Recording School Desegregation: Conduct Your Own Oral History Project
In this unit, students will research the history of school desegregation, and bring that history to life by listening to oral histories of North Carolinians who lived through desegregation. Students will then become historians, recording their own oral histories with relatives or community members, and reflecting on the experience through writing. The oral histories will be collected into a final project and placed in the school’s library for students and teachers to study in the future.
Grade 8 - Social Studies
Classroom Time Needed: approximately 3-4 weeks
Students will fully understand the major events and impact of school desegregation in the United States.
Students will record an oral history, learning how to complete background research, craft questions, respond to and analyze the interviewee’s experiences, and understand how cultural influences shaped the interviewee’s responses.
Students will compare and contrast the responses of interviewees on the issue of school desegregation.
North Carolina Standard Course of Study - Grade 8 Social Studies
Goal 7: The learner will analyze changes in North Carolina during the postwar period to the 1970's.
Goal 9: The learner will explore examples of and opportunities for active citizenship, past and present, at the local and state levels.
Materials and Resources
Teachers should listen to the oral history excerpts (Joanne Peerman, William Culp, and William Hamlin) in advance, and review the discussion questions.
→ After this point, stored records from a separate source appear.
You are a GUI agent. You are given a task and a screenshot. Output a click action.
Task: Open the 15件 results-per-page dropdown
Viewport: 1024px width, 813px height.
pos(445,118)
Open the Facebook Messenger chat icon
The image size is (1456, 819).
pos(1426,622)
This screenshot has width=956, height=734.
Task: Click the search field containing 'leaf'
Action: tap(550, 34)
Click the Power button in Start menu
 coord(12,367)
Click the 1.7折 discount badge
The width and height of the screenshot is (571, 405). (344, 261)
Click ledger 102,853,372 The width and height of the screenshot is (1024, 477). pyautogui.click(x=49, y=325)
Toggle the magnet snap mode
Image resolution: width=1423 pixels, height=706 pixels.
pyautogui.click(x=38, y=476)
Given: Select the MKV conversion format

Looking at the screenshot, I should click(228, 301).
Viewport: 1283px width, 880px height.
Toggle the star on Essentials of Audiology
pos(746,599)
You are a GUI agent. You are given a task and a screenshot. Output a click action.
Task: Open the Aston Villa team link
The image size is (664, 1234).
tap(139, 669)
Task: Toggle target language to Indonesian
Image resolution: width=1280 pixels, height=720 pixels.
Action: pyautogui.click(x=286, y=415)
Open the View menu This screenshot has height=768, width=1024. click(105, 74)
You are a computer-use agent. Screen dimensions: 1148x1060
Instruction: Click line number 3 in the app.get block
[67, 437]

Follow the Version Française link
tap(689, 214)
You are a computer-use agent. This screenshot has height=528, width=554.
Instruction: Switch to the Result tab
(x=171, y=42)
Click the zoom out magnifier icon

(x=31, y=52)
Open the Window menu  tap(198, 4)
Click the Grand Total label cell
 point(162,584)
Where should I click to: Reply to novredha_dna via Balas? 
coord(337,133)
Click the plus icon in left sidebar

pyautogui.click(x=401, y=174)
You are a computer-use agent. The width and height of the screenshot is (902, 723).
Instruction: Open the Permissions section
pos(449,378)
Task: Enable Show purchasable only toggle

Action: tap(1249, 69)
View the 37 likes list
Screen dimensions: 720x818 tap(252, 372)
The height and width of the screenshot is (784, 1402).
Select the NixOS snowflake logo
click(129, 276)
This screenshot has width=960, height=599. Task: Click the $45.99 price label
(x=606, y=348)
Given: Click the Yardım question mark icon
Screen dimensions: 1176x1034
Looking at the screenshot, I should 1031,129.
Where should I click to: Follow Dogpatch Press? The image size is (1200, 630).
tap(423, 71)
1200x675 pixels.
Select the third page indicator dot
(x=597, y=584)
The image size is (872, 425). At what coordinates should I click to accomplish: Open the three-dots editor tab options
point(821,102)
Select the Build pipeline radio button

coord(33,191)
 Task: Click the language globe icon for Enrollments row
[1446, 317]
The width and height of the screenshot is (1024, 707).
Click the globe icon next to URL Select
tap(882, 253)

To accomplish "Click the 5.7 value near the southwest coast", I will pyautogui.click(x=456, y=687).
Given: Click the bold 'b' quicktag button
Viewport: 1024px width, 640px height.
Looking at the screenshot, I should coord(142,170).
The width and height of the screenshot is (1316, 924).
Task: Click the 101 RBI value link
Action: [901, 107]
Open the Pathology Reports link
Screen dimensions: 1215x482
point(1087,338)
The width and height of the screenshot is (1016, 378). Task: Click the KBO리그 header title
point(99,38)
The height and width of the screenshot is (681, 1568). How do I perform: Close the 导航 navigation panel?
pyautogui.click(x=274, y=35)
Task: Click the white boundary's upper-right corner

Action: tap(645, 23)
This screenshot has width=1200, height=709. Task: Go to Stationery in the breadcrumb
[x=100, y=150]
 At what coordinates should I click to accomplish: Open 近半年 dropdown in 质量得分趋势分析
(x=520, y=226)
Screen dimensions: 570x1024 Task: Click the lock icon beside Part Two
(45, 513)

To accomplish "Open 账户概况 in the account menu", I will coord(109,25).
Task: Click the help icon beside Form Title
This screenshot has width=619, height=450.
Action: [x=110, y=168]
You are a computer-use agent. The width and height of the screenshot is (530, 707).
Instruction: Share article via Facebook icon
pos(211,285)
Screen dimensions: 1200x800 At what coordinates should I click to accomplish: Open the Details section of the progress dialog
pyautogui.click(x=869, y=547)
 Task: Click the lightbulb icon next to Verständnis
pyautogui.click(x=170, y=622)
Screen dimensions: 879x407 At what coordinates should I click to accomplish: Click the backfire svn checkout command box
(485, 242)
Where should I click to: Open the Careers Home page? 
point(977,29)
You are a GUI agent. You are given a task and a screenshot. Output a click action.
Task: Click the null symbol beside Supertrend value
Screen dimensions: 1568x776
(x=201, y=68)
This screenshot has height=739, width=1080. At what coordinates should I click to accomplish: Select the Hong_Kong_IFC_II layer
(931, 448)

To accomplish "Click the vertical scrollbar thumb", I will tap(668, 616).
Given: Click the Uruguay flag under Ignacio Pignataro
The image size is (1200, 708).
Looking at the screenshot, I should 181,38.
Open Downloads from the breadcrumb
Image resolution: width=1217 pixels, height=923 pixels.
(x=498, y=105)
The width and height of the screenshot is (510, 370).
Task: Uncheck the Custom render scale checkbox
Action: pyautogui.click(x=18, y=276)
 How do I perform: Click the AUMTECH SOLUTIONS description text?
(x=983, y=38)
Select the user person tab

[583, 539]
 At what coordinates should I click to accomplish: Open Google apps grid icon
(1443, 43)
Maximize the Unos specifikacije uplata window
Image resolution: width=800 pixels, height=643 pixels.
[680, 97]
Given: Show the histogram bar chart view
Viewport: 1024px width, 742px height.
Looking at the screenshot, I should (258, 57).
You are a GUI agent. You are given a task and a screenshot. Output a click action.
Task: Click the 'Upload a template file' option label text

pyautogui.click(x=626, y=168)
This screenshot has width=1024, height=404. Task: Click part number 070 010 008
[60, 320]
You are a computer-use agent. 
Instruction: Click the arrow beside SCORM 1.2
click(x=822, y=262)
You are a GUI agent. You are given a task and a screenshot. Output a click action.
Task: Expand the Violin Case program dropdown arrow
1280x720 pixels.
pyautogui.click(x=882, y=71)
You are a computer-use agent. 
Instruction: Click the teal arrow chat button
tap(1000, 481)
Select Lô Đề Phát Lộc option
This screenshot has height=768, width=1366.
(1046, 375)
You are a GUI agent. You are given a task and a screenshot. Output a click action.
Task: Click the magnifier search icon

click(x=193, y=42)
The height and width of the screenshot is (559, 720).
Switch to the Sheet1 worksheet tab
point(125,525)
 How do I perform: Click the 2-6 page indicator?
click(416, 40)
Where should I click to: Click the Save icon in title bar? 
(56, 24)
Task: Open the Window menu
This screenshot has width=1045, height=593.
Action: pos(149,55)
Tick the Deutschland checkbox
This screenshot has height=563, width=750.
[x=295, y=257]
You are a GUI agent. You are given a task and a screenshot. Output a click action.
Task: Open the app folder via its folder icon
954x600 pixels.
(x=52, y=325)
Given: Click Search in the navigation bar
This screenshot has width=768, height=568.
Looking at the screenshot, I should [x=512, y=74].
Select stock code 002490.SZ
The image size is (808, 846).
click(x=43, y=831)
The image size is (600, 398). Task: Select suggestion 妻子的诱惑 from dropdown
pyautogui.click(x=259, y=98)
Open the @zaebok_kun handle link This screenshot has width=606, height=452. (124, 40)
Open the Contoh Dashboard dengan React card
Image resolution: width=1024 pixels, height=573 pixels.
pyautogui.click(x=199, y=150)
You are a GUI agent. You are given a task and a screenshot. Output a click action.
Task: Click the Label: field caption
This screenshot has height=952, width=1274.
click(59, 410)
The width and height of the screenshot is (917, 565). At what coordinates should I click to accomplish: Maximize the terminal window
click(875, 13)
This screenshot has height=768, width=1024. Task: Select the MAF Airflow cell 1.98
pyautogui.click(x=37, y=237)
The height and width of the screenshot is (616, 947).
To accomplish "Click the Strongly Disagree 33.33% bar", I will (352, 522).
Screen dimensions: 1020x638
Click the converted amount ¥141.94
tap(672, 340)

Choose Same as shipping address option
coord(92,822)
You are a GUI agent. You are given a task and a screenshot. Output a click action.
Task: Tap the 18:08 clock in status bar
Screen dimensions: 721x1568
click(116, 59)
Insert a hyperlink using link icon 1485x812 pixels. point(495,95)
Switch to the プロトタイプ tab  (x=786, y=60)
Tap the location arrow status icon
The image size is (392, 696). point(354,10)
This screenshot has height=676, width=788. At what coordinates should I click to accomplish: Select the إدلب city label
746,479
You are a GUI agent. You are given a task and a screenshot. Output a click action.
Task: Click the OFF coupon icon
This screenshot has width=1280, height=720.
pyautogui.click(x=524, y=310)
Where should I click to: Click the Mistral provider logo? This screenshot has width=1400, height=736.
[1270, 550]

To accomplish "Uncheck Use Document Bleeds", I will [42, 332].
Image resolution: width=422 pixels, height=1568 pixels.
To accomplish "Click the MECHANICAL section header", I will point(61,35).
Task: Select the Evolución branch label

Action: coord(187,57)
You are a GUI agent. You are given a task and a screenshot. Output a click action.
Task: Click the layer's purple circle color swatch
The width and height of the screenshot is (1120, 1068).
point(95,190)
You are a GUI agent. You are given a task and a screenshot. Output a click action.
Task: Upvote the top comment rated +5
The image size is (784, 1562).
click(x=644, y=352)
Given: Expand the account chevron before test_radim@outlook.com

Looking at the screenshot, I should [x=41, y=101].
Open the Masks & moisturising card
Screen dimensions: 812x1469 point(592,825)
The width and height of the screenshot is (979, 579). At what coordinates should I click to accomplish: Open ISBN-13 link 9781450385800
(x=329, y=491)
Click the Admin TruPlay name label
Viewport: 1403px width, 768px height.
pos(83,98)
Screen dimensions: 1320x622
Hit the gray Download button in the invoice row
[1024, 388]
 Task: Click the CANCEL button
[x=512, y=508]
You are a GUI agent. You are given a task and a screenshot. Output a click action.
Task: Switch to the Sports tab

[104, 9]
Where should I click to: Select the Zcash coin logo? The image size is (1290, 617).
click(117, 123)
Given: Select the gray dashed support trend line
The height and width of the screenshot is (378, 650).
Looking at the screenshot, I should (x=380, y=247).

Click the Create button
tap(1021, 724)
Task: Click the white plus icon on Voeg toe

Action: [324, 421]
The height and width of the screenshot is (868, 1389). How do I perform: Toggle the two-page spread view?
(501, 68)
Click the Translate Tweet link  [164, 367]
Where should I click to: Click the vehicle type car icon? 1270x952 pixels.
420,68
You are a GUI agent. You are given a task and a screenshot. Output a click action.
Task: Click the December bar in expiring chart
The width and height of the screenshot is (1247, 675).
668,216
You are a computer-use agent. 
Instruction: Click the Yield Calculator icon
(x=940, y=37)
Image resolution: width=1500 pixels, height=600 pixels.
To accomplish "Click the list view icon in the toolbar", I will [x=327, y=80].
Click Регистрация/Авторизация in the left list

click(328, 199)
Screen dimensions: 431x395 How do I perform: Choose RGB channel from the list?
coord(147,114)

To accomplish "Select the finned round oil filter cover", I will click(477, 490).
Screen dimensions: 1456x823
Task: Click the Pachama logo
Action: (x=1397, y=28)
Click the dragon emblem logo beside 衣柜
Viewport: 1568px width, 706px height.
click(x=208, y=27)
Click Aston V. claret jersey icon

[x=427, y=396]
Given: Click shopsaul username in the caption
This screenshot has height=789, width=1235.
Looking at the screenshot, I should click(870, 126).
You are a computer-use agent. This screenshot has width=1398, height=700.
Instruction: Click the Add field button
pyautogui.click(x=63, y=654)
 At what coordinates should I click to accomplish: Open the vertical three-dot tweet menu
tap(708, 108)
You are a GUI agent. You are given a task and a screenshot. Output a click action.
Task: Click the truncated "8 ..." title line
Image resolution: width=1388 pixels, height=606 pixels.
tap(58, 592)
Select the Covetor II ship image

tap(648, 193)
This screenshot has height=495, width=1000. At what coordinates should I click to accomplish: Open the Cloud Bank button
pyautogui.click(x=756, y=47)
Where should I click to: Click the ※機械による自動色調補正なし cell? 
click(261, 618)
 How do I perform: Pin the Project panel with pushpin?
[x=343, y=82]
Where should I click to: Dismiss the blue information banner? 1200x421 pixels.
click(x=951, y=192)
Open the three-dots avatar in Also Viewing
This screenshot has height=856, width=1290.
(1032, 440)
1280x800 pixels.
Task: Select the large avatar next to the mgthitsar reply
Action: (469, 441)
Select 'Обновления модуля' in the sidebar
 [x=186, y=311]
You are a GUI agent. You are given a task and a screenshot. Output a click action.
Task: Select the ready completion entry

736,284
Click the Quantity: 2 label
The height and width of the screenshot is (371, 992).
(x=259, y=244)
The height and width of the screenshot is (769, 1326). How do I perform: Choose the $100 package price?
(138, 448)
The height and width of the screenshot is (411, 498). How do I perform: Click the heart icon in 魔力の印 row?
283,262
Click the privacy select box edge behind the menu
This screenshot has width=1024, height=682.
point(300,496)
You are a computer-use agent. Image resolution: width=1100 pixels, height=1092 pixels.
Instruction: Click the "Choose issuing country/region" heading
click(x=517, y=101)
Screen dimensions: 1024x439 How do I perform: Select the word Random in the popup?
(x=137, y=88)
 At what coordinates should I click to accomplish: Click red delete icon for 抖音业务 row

Teachers should, perhaps in collaboration with their school library media specialist, gather online and print resources about school desegregation for students to use when researching. Reserve time in the library media center for student research and for students to listen to sample oral histories.
Teachers should review the Inquiry-Chart, and modify or choose another research method if desired.
Teachers should contact community members who have experienced school desegregation and would be willing to travel to the school to be interviewed by students.
Teachers should review the Release Form and modify for their own purposes (if necessary).
Activity One: Activating Background Knowledge
In this brief activity, students will brainstorm ideas about school desegregation. Teachers will be able to determine students’ levels of prior knowledge and students will begin thinking about the issue.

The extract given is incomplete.